**To-do item**
Render the lines below as a JSON list of strings, one string per line and with blank lines left out, starting at the line with "Describe the element" and running up to and including the line with "at that location.". Omit the pictures from your answer.

**Listed entries**
○ ○ ○ ○ ○ ○ ○

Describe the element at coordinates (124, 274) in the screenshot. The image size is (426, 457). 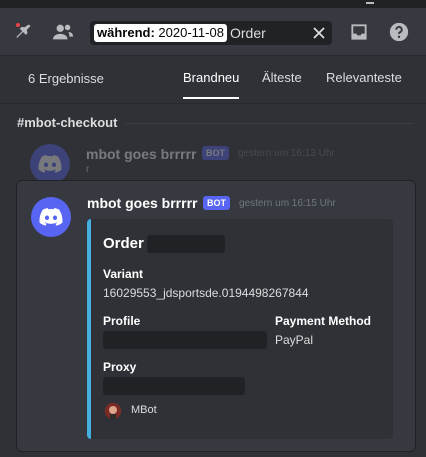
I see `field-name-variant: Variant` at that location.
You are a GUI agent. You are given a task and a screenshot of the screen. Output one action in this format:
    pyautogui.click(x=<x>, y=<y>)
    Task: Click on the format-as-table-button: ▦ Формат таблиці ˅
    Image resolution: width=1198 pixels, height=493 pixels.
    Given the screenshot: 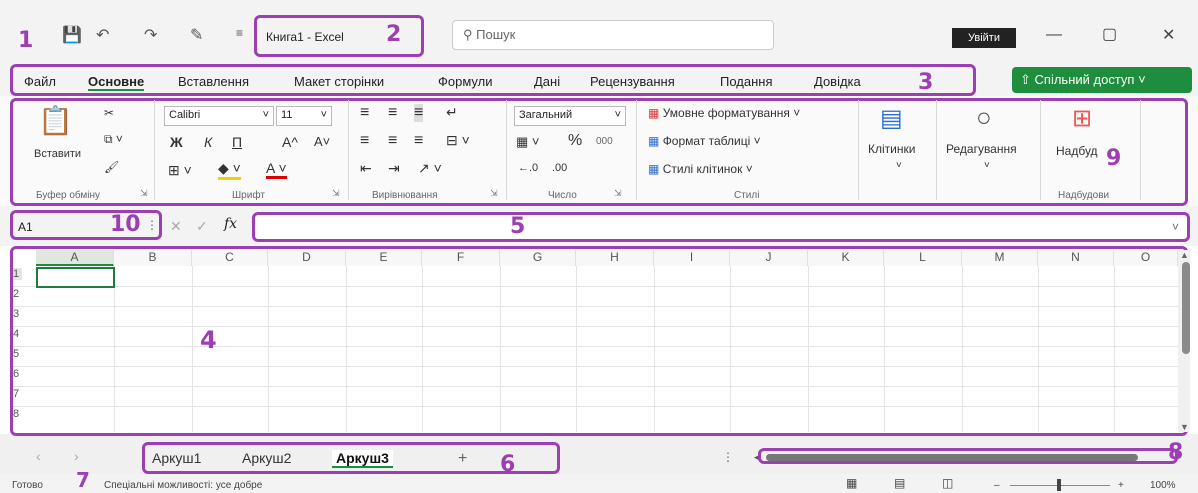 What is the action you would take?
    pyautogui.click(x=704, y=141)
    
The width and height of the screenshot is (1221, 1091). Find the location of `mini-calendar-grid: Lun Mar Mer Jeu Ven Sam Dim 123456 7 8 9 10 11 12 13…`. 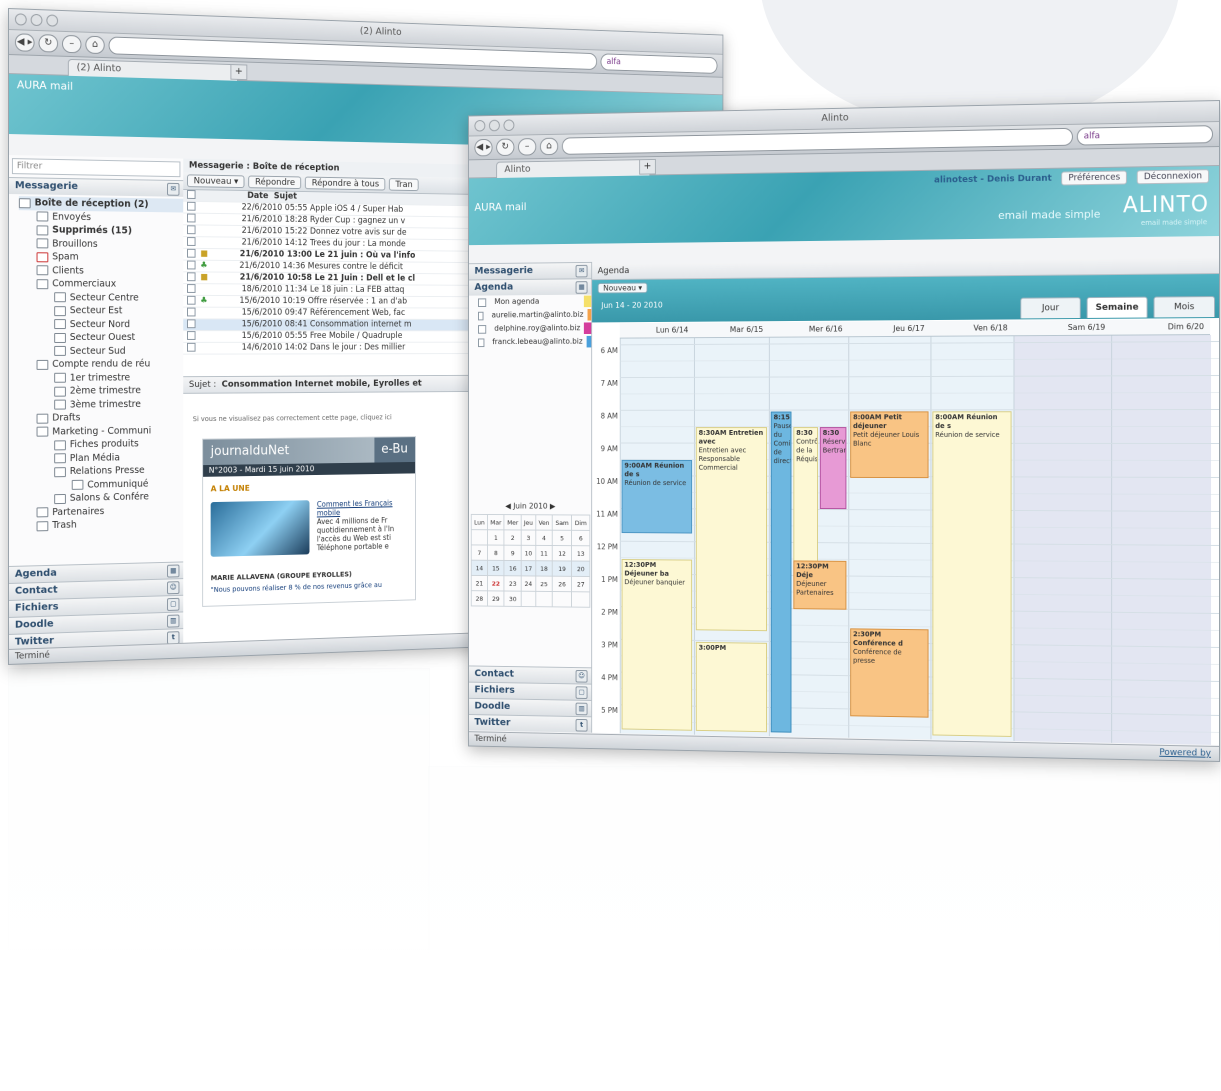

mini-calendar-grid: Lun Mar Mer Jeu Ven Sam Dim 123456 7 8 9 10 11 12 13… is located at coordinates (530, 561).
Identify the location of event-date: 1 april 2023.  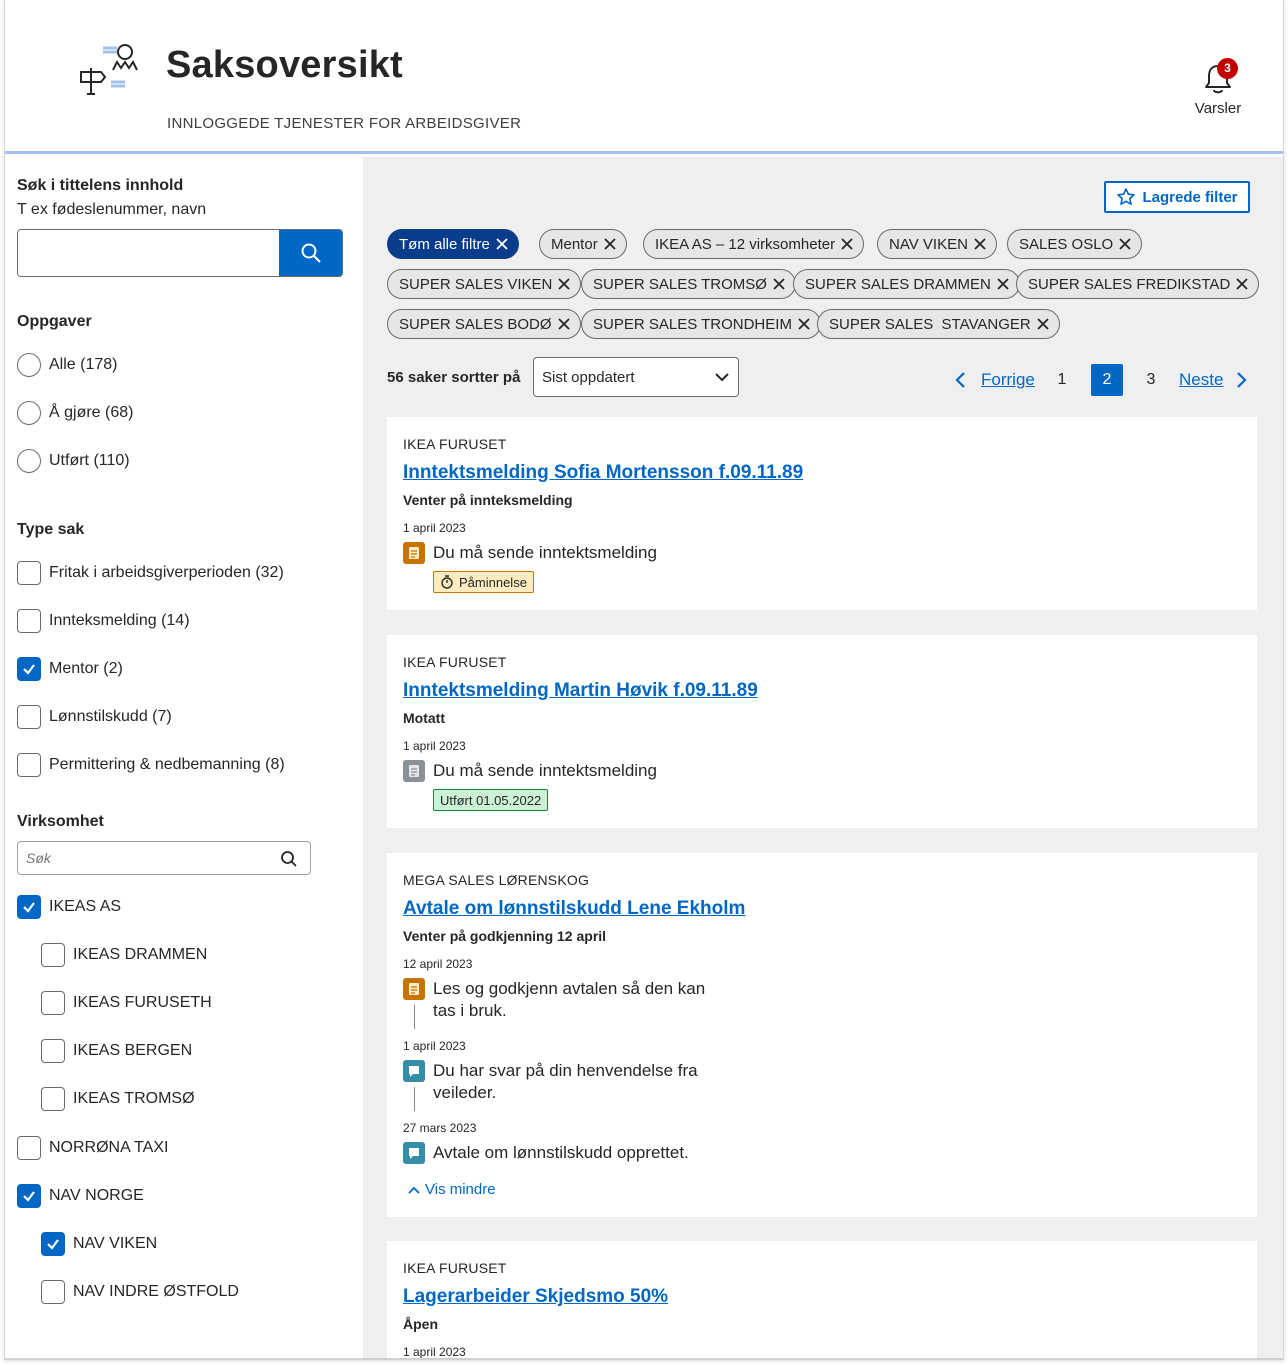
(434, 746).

○ ○ ○ ○ ○ ○ ○

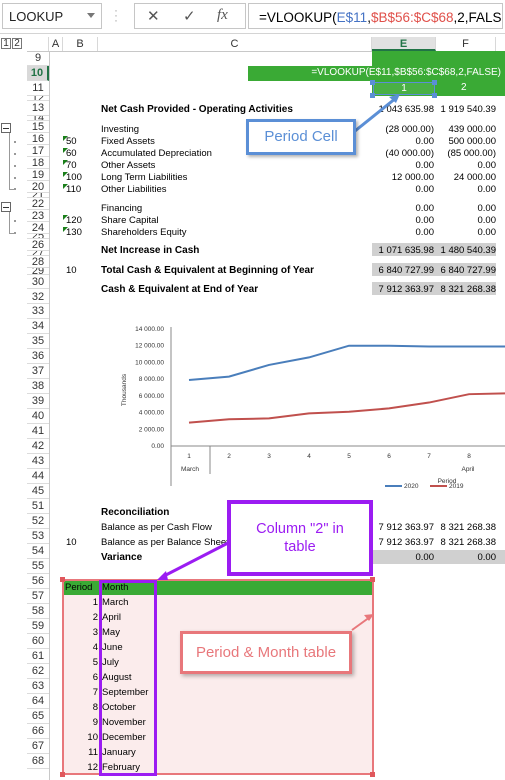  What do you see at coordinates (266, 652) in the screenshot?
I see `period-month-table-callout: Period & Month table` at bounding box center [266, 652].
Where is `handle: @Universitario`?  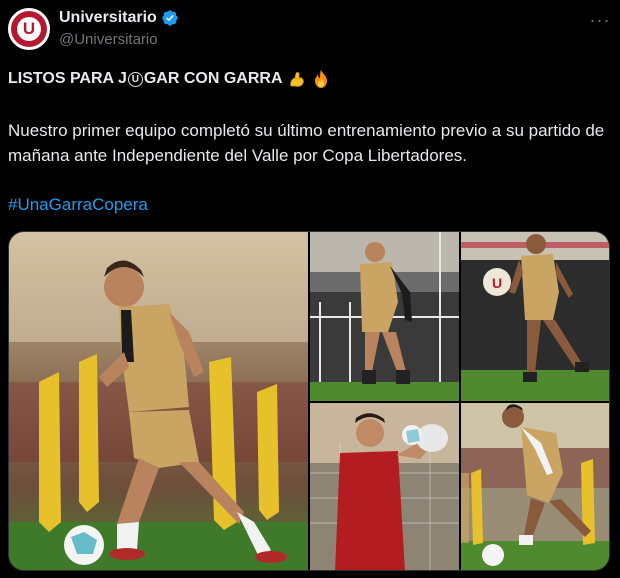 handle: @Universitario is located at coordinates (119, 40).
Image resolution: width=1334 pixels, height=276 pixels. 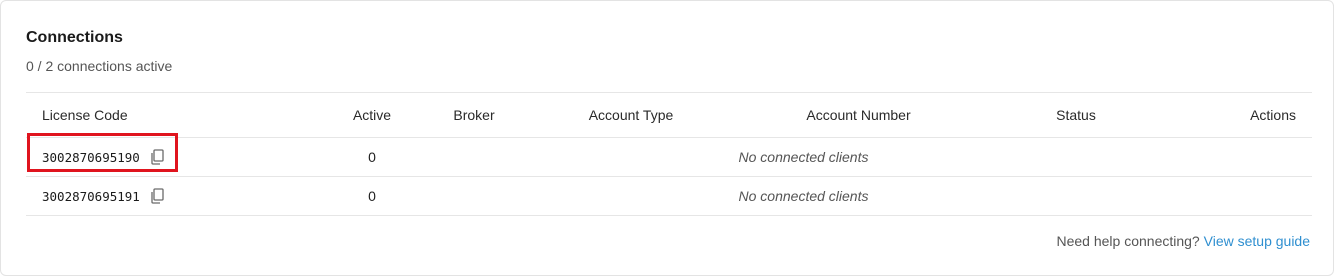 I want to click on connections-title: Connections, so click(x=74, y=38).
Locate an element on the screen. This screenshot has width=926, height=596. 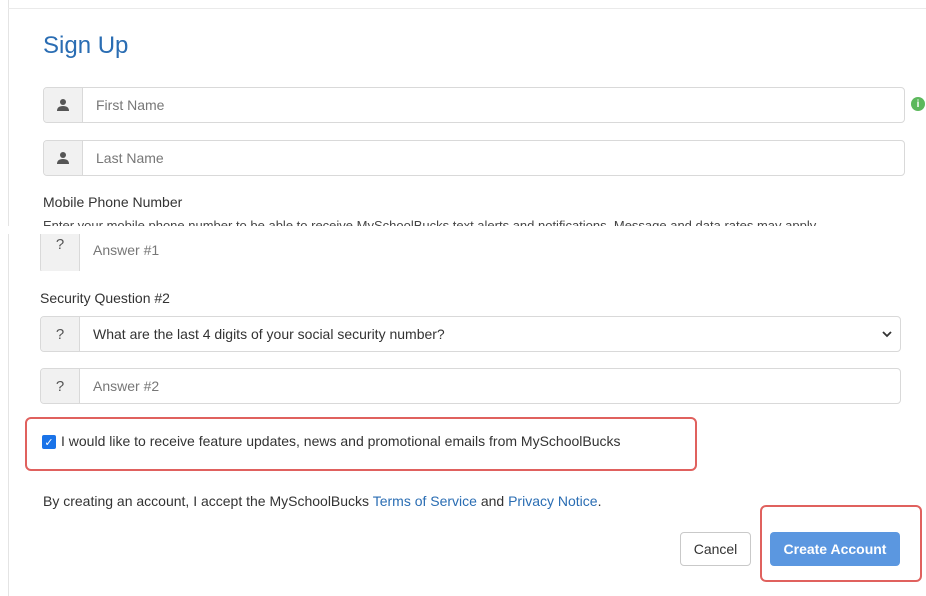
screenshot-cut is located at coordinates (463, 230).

○ ○ ○ ○ ○ ○ ○

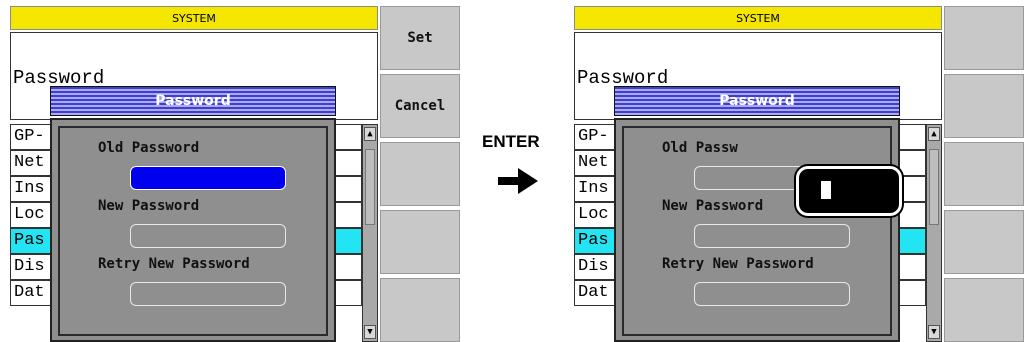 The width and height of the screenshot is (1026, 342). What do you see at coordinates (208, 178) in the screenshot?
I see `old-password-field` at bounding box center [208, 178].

○ ○ ○ ○ ○ ○ ○

**Solution**
[
  "Describe the element at coordinates (124, 274) in the screenshot. The image size is (426, 457). ",
  "I see `field-name-variant: Variant` at that location."
]